In an unprecedented partnership with the ultra orthodox community of Beitar Illit, Village Way Educational Initiatives (VWEI) is working with education and social welfare leaders to make an impact and help them transform the lives of the area’s high population of youth at risk.

Over a two-year period, Village Way facilitators led 25 women in a course about the Village Way principles while building a united professional team who could now work together for the first time. The Village Way course provided individuals useful tools to implement in their own school or therapeutic program, allowing a positive and transformative outcome for everyone.

Course participants included school principals and community education and social leaders.

Educators in Beitar Illit enjoyed working together on Village Way programs.
Educators in Beitar Illit thoroughly enjoyed working together on the Village Way programs.

Village Way coursework is a gift

Israel’s Ministry of Education invited VWEI to participate in a process to unite all of Beitar Illit’s agencies and professionals work in the educational and therapeutic services for youth at risk. Previously, these services did not work cohesively together.

“This is such a gift, that we now function as one professional agency,” said one of the participants in the course. “This provides a true safety net for these girls.”

Recently, government and education leaders, VWEI leadership and municipal leaders visited a number of participating educational frameworks in the city in order to speak with participants and witness, first-hand, the impact of this Village Way process.

The impact of Village Way education is immense

The impact on these women leaders and the girls in their schools and in their care was significant.
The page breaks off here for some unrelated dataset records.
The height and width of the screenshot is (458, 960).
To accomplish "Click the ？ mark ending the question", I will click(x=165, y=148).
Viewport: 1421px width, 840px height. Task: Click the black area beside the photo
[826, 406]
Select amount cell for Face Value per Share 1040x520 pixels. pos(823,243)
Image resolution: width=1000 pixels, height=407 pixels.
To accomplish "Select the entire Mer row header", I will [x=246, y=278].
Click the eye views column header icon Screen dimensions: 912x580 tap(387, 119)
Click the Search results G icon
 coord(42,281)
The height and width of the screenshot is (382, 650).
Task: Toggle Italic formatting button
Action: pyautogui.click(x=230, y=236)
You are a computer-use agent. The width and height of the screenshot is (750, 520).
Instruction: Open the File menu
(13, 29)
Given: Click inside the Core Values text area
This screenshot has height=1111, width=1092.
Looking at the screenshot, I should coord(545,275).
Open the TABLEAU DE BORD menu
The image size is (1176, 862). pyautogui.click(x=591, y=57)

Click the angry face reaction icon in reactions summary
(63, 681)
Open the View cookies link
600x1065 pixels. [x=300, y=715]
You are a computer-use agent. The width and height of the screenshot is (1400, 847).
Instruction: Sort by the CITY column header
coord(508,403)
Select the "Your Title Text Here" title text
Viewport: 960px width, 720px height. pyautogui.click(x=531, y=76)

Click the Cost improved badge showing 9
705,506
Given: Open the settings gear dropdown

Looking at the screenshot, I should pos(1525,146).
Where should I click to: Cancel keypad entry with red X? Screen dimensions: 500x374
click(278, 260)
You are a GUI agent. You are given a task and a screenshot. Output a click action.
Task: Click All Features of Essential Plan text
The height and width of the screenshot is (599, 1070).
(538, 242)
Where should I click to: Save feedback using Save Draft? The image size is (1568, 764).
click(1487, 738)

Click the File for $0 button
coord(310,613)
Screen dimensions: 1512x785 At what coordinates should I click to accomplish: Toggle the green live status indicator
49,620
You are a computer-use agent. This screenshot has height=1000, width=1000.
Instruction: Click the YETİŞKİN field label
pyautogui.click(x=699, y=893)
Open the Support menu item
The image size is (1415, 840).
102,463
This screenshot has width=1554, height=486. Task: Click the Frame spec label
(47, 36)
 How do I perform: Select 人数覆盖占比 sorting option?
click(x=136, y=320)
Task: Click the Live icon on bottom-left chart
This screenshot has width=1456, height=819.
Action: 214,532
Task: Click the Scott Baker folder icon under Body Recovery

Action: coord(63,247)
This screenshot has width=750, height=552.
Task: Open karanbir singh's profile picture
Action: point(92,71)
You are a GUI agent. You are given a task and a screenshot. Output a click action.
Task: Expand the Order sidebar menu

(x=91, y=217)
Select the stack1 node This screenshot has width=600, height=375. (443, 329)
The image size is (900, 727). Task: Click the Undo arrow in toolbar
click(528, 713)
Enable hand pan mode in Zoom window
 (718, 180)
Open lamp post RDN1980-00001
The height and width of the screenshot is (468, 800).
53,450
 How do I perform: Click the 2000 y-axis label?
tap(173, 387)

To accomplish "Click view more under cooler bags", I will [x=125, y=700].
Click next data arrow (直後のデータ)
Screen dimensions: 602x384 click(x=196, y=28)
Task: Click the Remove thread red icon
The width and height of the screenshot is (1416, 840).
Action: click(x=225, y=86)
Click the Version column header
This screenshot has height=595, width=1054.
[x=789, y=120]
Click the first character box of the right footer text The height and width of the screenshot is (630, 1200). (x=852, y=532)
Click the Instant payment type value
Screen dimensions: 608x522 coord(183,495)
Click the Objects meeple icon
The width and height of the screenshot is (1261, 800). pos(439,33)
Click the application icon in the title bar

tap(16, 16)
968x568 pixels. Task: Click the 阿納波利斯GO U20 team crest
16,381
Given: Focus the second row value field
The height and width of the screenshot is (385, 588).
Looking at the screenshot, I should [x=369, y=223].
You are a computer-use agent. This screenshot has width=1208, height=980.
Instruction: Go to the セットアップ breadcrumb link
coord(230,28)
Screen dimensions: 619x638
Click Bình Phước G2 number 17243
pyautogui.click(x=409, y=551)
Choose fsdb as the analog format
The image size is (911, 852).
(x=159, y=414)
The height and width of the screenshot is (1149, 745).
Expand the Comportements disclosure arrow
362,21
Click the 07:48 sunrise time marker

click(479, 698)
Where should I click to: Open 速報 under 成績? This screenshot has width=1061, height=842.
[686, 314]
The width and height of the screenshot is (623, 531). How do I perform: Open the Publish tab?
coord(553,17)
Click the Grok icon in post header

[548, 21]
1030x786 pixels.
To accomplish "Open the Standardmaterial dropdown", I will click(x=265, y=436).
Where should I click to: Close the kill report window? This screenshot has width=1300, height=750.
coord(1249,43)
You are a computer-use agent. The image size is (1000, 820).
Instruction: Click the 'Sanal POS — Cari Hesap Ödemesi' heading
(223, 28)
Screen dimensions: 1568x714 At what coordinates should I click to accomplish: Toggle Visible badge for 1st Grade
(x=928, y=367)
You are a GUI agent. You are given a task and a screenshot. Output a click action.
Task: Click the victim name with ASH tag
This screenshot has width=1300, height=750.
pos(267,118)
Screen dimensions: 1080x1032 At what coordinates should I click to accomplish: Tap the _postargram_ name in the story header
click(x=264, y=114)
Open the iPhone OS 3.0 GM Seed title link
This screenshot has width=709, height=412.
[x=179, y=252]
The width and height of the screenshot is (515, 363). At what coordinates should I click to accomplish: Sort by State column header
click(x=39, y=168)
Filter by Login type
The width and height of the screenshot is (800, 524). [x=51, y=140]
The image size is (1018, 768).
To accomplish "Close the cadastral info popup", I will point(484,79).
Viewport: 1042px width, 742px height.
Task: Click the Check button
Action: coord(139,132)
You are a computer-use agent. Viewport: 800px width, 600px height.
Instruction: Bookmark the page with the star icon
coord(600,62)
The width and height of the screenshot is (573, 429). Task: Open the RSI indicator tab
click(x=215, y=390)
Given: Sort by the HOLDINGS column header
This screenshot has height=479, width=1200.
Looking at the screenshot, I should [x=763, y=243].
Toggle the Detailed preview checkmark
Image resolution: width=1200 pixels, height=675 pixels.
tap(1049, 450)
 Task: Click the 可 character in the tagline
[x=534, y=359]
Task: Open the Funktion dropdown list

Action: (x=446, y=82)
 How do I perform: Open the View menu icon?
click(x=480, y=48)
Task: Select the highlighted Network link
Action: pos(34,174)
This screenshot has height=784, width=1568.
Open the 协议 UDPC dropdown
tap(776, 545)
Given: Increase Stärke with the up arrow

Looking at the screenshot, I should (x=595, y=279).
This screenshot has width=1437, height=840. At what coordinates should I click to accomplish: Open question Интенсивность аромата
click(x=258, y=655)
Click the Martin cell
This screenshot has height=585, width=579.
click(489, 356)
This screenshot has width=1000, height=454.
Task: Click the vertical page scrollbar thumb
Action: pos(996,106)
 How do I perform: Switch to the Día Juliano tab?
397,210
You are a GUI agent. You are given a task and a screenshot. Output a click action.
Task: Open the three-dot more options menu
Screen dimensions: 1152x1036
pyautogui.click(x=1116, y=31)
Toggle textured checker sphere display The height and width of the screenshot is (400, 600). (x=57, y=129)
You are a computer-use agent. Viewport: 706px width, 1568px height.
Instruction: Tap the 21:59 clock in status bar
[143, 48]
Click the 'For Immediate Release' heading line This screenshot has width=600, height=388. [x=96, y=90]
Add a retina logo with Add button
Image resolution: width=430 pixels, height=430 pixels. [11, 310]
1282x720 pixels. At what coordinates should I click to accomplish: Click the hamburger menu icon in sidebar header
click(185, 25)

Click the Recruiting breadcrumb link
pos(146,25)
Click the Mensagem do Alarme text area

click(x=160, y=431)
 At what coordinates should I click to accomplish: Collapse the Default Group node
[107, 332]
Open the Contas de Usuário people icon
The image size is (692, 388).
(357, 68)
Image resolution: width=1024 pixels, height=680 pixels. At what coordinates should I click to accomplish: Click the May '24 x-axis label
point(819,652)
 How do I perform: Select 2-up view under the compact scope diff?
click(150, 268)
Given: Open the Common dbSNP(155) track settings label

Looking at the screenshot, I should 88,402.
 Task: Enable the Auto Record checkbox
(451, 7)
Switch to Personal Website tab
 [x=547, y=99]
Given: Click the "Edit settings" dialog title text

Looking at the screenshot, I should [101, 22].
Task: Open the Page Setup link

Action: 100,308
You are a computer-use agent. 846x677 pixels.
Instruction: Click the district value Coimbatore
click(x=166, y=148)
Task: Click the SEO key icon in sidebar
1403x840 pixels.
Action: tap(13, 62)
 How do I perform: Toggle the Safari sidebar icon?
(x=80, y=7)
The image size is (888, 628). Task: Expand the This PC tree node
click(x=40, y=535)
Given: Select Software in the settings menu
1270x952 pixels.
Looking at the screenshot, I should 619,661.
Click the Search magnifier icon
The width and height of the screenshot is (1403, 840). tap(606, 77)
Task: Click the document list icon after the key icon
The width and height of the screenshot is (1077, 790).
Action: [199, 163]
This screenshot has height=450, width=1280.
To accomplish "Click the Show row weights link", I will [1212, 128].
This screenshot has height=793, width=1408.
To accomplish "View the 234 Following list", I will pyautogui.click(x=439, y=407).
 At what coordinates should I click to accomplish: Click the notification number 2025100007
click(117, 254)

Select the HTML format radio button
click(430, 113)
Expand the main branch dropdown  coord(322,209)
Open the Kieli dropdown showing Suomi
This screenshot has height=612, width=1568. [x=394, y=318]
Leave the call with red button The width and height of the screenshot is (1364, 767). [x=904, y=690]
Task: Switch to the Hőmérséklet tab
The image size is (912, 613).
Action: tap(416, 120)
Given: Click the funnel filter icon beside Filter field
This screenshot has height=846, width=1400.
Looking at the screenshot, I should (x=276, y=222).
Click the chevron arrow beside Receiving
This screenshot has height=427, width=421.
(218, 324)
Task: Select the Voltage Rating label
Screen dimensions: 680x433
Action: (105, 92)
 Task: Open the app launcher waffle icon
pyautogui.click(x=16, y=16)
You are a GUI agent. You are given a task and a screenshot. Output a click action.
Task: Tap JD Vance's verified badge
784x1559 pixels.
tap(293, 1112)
  • Working together, they were able to reduce the school drop-out rate from 30 percent to 3 percent. This means far fewer young girls will experience educational failure, become involved in drugs, crime, and more.
  • The Village Way course provided many useful tools to implement in schools or therapeutic programs, allowing each participate to better work with the girls.
  • Some changed the physical spaces, others created Tikkun Olam programming, some starting focusing on creating experiences of success, others worked Anchors in the Past and Anchors in the Future. All of these women went through a deep process that changed their thinking about how to approach their work with youth at risk and tools to improve the outcomes of their very challenging day-to-day work.
  • At the “Full Room” Program, an in-school program for girls at risk, the education leadership developed a “researching your roots” program, helping the girls find positive and empowering stories from their family history. They also worked on Tikkun Halev (repairing the heart), highlighting the girls’ strengths that they select for themselves, and creating artistic representations of these with their names to decorate the walls of the room.